## Problem statement
Everything from the first line below through the line with "Given: Expand the Digit Separators dropdown" is to be transcribed exactly, and nothing past it.

* * * * * * *

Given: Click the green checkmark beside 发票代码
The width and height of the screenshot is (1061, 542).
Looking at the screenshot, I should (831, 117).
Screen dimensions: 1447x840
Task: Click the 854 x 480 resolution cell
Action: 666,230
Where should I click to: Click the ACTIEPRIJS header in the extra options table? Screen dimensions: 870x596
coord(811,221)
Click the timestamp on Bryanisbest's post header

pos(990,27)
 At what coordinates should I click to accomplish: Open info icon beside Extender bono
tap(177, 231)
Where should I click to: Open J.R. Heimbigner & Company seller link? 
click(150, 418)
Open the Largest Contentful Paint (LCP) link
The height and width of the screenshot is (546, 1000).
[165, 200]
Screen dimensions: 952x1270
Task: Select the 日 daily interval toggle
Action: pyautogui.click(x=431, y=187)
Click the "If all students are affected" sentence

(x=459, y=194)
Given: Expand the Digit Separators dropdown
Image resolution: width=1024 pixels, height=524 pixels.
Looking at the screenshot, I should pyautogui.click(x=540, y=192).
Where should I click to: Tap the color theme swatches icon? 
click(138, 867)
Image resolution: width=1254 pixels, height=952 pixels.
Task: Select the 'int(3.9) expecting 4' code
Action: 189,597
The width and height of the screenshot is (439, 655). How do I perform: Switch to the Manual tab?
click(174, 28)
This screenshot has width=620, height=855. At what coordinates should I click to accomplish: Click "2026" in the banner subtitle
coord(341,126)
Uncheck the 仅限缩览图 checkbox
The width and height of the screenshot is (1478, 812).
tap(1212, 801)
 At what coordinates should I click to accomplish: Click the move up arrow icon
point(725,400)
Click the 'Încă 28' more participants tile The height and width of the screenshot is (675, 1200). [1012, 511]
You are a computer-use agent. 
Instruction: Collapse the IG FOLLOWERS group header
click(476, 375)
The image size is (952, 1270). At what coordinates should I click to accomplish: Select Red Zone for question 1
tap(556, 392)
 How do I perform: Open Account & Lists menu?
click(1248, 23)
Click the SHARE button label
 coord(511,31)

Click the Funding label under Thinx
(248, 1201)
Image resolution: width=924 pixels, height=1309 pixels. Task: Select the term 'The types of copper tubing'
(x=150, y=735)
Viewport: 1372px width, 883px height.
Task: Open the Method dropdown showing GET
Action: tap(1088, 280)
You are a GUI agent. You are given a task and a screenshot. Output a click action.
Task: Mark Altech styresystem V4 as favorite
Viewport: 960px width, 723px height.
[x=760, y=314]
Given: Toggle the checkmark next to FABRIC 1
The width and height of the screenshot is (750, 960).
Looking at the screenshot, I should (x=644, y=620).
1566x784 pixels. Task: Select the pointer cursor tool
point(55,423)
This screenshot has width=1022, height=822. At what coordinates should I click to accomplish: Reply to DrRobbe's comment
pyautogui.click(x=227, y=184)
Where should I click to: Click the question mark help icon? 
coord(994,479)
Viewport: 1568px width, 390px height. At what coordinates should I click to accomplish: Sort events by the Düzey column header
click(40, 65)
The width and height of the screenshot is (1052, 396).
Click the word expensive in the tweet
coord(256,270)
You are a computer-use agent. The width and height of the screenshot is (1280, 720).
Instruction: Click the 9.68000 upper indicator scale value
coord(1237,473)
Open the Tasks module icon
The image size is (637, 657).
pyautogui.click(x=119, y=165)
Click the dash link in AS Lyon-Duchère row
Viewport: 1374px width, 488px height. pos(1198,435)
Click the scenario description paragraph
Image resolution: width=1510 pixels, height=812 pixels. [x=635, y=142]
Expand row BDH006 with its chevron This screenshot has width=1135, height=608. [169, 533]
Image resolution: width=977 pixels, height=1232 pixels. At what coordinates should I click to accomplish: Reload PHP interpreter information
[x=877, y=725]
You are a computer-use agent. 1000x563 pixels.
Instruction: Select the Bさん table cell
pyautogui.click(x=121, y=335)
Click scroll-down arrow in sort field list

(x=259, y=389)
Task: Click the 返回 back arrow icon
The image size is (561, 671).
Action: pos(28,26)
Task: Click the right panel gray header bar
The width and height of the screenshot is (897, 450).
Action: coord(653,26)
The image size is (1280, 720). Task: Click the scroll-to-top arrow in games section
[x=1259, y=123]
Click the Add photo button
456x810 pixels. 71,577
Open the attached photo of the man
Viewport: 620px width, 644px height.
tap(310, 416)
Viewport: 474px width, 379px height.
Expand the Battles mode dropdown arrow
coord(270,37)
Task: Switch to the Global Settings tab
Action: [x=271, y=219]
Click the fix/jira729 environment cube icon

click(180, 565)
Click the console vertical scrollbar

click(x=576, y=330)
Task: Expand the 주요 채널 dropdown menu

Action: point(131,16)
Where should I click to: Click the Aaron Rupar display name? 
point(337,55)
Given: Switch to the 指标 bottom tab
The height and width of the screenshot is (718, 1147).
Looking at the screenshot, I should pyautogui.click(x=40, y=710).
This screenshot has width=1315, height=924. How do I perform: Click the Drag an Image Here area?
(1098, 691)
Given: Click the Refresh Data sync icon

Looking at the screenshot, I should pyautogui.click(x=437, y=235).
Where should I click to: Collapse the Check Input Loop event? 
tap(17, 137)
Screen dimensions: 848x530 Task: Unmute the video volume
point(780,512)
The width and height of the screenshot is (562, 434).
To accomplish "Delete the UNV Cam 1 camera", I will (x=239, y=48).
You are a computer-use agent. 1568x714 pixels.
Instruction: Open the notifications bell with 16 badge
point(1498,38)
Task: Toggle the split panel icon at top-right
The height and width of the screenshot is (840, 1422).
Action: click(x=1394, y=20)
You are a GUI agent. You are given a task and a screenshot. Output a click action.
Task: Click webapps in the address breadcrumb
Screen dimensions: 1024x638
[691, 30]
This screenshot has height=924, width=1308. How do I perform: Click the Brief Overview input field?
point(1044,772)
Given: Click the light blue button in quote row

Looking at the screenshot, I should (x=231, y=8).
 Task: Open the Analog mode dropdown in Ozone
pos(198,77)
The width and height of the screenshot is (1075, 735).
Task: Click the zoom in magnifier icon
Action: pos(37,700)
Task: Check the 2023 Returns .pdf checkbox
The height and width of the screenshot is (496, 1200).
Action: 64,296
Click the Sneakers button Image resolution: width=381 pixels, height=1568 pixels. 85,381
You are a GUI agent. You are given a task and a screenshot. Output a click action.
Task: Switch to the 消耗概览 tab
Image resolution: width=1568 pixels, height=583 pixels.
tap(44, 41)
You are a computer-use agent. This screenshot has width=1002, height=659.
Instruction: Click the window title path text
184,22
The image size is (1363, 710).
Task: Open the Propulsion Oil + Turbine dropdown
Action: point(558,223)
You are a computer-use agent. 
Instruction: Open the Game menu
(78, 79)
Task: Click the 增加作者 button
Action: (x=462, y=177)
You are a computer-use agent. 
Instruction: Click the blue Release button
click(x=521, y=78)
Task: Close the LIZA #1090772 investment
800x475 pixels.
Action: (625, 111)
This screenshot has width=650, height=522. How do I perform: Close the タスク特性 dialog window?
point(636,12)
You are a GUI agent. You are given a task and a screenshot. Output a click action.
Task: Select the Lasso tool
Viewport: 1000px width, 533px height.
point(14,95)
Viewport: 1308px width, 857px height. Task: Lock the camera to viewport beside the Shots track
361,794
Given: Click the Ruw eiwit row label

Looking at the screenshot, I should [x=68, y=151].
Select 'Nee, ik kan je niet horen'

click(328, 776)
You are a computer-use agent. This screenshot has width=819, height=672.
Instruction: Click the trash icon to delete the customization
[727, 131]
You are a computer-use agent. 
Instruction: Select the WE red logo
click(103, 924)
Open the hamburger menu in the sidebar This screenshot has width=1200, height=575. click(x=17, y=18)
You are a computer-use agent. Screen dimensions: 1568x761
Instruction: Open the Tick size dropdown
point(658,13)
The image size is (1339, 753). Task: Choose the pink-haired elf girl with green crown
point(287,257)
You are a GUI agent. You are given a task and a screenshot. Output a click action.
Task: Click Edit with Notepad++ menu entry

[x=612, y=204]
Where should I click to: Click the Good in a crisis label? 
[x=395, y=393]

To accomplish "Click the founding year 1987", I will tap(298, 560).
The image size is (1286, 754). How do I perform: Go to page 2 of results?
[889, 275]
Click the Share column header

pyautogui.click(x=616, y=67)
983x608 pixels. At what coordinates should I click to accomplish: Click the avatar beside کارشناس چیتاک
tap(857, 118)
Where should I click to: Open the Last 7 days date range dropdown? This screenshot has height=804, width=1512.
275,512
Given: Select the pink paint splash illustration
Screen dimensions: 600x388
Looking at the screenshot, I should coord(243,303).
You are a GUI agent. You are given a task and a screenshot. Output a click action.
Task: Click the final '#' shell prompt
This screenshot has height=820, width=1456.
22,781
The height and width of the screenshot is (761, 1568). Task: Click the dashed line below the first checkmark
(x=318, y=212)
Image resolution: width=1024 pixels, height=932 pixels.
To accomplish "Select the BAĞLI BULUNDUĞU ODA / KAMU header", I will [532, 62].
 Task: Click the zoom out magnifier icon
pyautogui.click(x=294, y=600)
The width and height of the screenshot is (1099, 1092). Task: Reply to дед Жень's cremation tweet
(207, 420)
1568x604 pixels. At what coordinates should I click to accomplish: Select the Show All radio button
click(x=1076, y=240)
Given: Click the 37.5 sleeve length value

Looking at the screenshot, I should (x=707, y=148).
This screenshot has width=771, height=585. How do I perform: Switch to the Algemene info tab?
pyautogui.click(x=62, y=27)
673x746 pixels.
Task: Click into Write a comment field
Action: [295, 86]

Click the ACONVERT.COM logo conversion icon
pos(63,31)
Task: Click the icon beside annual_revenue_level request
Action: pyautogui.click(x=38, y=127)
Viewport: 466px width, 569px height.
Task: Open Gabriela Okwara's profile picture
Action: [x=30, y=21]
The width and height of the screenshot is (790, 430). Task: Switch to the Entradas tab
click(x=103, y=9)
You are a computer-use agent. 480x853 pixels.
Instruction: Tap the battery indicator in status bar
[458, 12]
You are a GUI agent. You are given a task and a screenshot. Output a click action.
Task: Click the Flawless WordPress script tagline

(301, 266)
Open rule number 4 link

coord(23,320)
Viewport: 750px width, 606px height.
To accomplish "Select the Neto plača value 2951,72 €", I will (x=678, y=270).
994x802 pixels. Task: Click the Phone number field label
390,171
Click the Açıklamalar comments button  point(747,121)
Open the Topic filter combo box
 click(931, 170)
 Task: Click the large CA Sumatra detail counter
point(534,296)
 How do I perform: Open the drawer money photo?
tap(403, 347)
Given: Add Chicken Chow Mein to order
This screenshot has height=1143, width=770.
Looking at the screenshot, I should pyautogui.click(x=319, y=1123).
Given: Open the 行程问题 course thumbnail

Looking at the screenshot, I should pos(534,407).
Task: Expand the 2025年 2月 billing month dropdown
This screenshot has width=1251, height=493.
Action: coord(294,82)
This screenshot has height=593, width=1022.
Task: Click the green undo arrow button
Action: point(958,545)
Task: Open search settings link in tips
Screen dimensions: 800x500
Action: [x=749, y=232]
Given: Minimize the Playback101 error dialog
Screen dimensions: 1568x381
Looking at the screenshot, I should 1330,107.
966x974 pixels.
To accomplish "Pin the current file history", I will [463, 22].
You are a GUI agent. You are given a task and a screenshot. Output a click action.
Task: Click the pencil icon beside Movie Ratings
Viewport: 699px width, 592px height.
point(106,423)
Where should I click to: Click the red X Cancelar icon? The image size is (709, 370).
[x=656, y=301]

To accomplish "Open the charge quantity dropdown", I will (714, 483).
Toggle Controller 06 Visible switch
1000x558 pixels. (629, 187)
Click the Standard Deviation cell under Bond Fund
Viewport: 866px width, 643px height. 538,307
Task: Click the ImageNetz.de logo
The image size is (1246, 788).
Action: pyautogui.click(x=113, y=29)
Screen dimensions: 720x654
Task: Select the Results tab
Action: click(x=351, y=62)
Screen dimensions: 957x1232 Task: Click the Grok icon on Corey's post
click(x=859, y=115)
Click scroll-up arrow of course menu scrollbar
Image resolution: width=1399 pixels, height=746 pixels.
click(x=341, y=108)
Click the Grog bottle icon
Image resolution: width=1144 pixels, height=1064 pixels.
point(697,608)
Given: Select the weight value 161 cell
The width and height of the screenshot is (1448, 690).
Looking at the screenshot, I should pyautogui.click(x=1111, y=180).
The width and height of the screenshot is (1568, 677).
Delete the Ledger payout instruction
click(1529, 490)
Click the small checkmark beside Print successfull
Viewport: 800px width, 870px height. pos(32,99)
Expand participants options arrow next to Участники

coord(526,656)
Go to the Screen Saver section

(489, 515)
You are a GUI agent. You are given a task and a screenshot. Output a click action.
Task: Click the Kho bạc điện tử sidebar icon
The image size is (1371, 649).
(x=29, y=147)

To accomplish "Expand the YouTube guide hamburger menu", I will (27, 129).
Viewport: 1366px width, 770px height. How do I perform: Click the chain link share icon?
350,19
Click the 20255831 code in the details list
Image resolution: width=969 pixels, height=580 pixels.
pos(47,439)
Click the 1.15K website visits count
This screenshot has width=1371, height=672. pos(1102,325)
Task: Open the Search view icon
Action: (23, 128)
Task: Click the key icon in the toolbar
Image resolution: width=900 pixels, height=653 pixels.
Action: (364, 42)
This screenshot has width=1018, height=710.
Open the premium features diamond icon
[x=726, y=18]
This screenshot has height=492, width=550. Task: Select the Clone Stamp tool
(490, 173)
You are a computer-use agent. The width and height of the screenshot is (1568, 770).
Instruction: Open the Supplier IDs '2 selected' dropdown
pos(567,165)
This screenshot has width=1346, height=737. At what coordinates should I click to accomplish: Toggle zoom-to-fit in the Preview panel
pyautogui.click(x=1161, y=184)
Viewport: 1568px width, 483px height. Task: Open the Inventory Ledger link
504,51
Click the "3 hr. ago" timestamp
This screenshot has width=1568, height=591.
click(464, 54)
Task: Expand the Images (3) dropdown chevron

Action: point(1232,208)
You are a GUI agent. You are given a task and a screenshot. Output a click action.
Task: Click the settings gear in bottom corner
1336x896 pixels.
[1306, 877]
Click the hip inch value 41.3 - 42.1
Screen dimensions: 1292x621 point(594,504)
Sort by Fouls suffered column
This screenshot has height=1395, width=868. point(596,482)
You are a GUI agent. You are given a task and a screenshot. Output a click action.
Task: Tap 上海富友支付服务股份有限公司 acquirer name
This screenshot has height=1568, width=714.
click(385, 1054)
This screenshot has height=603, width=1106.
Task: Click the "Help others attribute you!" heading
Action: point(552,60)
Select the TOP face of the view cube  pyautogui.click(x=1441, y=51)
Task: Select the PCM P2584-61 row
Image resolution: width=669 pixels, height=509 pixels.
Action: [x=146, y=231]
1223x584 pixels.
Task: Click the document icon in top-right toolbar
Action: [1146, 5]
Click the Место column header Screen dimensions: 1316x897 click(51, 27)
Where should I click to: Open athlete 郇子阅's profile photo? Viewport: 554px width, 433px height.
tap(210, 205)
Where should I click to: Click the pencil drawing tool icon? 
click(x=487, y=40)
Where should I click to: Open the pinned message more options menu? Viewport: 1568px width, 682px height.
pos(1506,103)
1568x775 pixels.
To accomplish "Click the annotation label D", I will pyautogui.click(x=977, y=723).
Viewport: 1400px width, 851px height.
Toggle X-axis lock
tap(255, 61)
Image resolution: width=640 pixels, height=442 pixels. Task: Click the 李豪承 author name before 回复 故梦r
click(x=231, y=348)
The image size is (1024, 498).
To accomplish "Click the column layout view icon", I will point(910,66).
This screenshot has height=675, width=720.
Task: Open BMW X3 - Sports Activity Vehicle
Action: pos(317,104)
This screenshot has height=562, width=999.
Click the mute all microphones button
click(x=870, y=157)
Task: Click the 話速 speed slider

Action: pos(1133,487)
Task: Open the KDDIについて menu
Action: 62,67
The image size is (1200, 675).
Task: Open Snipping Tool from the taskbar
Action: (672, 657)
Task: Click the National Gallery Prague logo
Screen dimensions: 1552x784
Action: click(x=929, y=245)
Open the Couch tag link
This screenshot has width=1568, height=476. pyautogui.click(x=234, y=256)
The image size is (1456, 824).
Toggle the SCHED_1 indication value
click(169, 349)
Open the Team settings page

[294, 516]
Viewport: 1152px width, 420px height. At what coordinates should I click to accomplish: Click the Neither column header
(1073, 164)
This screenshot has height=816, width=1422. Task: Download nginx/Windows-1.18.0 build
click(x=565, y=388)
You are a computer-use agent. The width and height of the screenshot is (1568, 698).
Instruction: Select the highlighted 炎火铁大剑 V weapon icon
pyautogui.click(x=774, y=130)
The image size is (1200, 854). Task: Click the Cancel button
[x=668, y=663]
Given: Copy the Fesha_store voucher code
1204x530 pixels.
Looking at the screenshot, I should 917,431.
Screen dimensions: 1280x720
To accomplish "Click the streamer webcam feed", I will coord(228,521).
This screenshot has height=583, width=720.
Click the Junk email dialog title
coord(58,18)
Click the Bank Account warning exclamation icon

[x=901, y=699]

* * * * * * *

## Response to this task
Given: Click the green checkmark beside 发票代码
The width and height of the screenshot is (1061, 542).
Looking at the screenshot, I should (831, 117).
Screen dimensions: 1447x840
Task: Click the 854 x 480 resolution cell
Action: 666,230
Where should I click to: Click the ACTIEPRIJS header in the extra options table? Screen dimensions: 870x596
coord(811,221)
Click the timestamp on Bryanisbest's post header

pos(990,27)
 At what coordinates should I click to accomplish: Open info icon beside Extender bono
tap(177, 231)
Where should I click to: Open J.R. Heimbigner & Company seller link? 
click(150, 418)
Open the Largest Contentful Paint (LCP) link
The height and width of the screenshot is (546, 1000).
[165, 200]
Screen dimensions: 952x1270
Task: Select the 日 daily interval toggle
Action: pyautogui.click(x=431, y=187)
Click the "If all students are affected" sentence

(x=459, y=194)
Given: Expand the Digit Separators dropdown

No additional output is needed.